19/03/2026
On the edge of a fast-growing city like Bangalore lies Bannerghatta National Park a landscape where forests persist, but not untouched. Roads cut through habitats, settlements expand, and wildlife continues to move through spaces that are no longer entirely wild.
Wildlife monitoring, for us, begins here with the need to understand this shared landscape more deeply.
Why monitoring? Because conservation cannot rely on assumptions. To protect species, reduce conflict, and safeguard habitats, we need to know what exists, how it moves, and how it is changing over time. Which species are still present? Which corridors are actively used? How does human activity influence these patterns?
Right now, our work in Bannerghatta is focused on camera trapping a quiet but powerful tool within wildlife monitoring.
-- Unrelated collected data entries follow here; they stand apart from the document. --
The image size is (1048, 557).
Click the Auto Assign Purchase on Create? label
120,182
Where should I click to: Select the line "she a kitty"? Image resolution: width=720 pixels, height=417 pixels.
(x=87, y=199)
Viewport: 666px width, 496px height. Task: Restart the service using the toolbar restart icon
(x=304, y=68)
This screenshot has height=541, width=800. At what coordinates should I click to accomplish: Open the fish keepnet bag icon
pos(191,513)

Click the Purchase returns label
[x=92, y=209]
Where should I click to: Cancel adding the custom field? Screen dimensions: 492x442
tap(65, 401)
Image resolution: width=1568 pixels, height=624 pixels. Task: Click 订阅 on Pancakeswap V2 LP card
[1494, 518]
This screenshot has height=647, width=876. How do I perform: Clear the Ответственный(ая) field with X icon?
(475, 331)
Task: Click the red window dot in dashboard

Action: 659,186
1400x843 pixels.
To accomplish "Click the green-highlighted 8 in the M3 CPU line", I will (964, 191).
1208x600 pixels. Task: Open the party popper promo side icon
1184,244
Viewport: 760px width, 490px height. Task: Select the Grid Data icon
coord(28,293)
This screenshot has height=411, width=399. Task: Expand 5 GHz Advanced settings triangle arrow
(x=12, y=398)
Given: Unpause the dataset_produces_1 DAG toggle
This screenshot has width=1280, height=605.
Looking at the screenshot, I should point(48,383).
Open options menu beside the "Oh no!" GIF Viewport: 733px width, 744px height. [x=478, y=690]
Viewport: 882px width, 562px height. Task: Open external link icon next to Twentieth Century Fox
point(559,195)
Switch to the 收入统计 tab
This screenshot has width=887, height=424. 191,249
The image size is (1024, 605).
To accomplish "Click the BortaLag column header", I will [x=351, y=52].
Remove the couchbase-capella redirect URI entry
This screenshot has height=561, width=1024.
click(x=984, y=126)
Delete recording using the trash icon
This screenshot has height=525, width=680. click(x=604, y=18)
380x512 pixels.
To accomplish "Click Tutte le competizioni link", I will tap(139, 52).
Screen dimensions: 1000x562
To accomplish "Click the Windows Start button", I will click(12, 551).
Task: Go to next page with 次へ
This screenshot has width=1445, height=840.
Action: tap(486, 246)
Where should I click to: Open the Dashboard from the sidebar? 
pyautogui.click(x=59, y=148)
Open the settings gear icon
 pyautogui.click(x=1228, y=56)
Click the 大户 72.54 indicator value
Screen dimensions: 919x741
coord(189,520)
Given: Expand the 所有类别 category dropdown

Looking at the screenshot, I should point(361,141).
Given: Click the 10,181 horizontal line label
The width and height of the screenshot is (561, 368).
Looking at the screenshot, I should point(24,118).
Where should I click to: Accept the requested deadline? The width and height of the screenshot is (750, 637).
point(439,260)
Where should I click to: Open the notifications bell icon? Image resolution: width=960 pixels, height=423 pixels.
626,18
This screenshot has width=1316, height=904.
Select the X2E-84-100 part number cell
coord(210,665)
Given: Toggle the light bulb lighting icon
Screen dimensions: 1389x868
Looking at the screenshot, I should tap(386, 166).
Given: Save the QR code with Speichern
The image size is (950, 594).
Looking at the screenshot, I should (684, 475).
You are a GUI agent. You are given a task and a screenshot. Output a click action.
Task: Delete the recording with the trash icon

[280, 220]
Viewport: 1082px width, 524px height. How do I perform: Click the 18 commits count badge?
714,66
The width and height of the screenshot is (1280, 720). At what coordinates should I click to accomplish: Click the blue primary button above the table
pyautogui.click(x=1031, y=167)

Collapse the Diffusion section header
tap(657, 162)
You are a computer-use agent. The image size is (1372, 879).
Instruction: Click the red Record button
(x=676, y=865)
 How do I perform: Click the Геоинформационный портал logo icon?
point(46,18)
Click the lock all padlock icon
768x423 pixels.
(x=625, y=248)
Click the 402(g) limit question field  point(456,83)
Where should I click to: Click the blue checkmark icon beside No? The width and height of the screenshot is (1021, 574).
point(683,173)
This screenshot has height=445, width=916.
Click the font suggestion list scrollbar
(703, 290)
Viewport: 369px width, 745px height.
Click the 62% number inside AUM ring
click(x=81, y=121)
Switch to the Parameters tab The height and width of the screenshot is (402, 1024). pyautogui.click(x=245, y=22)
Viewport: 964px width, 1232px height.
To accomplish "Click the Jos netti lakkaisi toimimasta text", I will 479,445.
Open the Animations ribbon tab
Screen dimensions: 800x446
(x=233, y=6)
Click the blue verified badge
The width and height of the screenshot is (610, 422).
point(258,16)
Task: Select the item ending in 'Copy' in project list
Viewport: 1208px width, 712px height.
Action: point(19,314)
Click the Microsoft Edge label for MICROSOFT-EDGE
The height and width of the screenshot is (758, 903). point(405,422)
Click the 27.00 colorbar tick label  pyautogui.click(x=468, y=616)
Camera traps allow us to observe without intrusion. Placed along trails, forest edges, and key movement routes, they capture moments we would otherwise miss nocturnal movement, elusive species, and the subtle, everyday use of the landscape by wildlife.
Over time, these images begin to form something larger than documentation. They reveal patterns of movement, frequency of use, and the presence of species navigating a fragmented, human-influenced ecosystem.
This is where camera trapping becomes essential not just as a method of recording, but as a way of building evidence.
Evidence that helps identify critical corridors.
Evidence that informs how we reduce human–wildlife conflict.
Evidence that supports long-term conservation planning in a landscape that is constantly changing.
In many ways, Bannerghatta is Bangalore’s backyard but it is also a living, breathing ecosystem, holding far more than what we see at the surface.
Through wildlife monitoring, we begin to listen more closely to that landscape.
And through camera trapping, it begins to speak.